VOTERA-T-IL POUR BERRI ET HARIRI?
- Quel est votre candidat à la présidence de la Chambre?
“Attendons de connaître les noms des candidats afin de pouvoir établir une comparaison en connaissance de cause”.
- Voteriez-vous pour le président Berri?
“Oui, je lui accorderai mon soutien, surtout s’il n’y avait pas un concurrent de la même qualité”.
- Quelle est votre position envers le candidat à la présidence du Conseil?
“Pourquoi en parler maintenant? Adoptons l’attitude chère aux Anglais; Wait ans see”.
- Et si le président Hariri posait sa candidature à la troisième présidence?
“Le président Hariri est, également, mon ami et je suis fier de son amitié. Cependant, il est prématuré de s’étendre sur cette question”.
- Pensez-vous qu’un chef du gouvernement autre que M. Hariri pourrait réaliser le projet de la reconstruction ou bien s’agit-il d’un projet lié à sa personne?
“Il faut reconnaître que le président Hariri a eu le mérite d’entreprendre la reconstruction du Liban. Naturelle-ment, ce rôle il l’a joué en coopération avec les deux présidents, les Pouvoirs exécutif et législatif. Et comme dit le dicton: Une main seule ne peut applaudir. “Le président Hariri a réussi dans le processus de la reconstruction, mais il faut que cette dernière soit équilibrée et que le développement ne se limite pas à la capitale. Il doit s’étendre à tous les districts, le Liban-Nord en tête”.
- Vous attendez-vous à devenir ministre dans le futur Cabinet?
“Non”.
- Après votre victoire aux législatives, ambitionnez-vous d’accéder à la magistrature suprême?
“Dans la fonction publique, j’ai gravi les échelons par étape. La présidence de la République n’est pas dans mon esprit à l’heure actuelle. Tout ce qui m’importe aujourd’hui, en tant que député, c’est d’exercer mon mandat de la meilleure manière possible”.
LIBAN-SYRIE
- Comment concevez-vous les relations libano-syriennes?
“Je suis de ceux qui favorisent les bonnes relations entre le Liban et les Etats arabes, à commencer par notre plus proche voisin la Syrie, ces rela-tions avec elle devant être privilégiées, en raison du voisinage et des liens de parenté et autres qui rapprochent les deux peuples. “En revenant à 1975, au début de la guerre libanaise, nous constatons que la Syrie s’est tenue en permanence aux côtés du Liban.
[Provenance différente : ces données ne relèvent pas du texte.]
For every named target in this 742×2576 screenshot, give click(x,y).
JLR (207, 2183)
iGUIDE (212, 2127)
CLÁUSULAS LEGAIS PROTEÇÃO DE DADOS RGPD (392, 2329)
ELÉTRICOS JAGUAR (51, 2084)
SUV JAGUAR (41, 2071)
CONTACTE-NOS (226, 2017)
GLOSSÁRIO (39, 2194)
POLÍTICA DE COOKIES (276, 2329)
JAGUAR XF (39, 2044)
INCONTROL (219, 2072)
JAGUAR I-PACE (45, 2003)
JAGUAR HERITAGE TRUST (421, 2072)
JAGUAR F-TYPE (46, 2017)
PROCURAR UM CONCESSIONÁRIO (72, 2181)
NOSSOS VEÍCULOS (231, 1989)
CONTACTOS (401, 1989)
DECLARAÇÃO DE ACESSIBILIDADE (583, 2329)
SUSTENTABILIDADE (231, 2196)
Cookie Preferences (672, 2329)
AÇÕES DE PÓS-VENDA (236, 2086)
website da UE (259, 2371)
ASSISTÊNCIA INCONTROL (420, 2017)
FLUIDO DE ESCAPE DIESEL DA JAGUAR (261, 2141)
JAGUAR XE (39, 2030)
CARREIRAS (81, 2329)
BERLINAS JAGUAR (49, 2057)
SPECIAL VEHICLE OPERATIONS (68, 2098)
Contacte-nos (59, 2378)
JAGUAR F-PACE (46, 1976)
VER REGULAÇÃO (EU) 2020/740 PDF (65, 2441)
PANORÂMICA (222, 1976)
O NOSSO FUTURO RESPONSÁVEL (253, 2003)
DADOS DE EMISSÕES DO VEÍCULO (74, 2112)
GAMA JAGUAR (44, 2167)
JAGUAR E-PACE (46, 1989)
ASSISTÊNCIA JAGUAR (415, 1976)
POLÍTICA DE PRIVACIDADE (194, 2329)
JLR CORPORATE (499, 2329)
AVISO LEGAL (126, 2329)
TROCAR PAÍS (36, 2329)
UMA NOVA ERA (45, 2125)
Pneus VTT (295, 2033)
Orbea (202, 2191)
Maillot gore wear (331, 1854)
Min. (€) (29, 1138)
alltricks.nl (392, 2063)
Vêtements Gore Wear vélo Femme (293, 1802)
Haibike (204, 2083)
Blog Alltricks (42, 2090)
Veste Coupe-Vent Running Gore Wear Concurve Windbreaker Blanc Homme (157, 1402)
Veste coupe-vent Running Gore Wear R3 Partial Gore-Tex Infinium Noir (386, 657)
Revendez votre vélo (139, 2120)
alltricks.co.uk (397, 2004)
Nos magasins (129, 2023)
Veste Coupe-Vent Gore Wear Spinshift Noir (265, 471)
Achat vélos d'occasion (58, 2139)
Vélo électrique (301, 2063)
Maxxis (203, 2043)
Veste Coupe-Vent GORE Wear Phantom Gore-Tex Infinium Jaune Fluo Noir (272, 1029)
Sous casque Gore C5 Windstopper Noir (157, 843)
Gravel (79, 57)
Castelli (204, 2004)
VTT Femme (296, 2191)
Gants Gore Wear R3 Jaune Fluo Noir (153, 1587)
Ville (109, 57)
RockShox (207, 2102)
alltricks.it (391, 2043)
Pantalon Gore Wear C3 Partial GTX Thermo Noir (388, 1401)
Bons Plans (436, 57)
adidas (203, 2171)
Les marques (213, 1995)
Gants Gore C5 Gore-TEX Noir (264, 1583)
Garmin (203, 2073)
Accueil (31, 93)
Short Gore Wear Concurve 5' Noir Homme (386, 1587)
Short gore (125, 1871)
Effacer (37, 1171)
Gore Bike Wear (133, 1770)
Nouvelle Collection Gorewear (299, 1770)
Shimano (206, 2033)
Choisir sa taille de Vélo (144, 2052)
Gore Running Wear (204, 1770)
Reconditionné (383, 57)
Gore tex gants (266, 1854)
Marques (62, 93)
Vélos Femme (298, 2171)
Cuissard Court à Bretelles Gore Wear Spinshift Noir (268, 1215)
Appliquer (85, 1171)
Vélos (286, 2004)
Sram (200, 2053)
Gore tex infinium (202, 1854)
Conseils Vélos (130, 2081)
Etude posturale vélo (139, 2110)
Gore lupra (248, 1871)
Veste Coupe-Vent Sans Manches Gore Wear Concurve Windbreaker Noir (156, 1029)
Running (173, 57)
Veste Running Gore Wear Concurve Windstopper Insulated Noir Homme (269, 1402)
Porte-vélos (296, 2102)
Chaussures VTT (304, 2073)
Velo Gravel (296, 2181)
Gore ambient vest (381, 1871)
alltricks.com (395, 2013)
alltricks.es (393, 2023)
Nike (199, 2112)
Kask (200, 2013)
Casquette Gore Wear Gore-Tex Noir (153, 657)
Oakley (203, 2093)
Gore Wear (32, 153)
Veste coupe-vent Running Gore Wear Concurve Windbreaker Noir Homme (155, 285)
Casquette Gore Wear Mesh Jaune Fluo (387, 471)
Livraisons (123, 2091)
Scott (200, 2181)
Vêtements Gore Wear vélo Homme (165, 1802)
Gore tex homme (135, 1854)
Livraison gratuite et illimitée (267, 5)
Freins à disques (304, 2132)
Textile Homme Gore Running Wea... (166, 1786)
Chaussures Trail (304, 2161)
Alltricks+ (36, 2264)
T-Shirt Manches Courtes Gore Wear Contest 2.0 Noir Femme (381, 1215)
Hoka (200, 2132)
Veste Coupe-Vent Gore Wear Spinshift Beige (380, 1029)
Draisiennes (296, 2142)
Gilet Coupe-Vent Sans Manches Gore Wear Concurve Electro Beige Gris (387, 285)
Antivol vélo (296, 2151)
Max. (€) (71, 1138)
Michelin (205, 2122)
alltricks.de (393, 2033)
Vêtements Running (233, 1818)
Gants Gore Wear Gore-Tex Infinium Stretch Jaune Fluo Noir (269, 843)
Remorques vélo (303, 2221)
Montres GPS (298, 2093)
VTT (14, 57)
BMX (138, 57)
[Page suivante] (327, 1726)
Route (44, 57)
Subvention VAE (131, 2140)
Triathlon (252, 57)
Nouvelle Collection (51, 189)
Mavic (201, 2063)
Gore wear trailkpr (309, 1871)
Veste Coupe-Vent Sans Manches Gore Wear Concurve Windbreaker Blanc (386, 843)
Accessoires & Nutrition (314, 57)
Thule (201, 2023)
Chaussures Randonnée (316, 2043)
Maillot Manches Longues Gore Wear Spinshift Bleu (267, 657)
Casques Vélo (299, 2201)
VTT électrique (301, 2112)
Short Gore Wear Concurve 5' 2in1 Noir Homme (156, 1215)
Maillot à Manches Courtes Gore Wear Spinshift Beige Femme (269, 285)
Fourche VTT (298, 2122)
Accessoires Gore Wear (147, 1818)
Ses troupes sont entrées en territoire libanais sous le mandat du président Frangié et elles ont joué un grand rôle dans le sauvetage des chrétiens. Ainsi, dans mon village (Kobeyate) qui était, alors, le théâtre de massacres, les Syriens sont intervenus pour mettre fin à ces massacres. Ils sont également entrés à Zahlé et dans d’autres localités, Bhamdoun notam-ment, pour y rétablir l’ordre, dans l’intérêt des chrétiens, des musulmans et de tous les Libanais”. Enfin, M. Hobeich se dit optimiste quant à l’avenir du Liban. “Je crois que les Libanais appartiennent à la race des géants, étant parvenus en un temps relativement court à reprendre leurs activités après leur dure épreuve pour édifier l’homme et la pierre. L’Allemagne a mis trente-cinq à quarante ans pour se relever au lendemain de la deuxième conflagration mondiale”.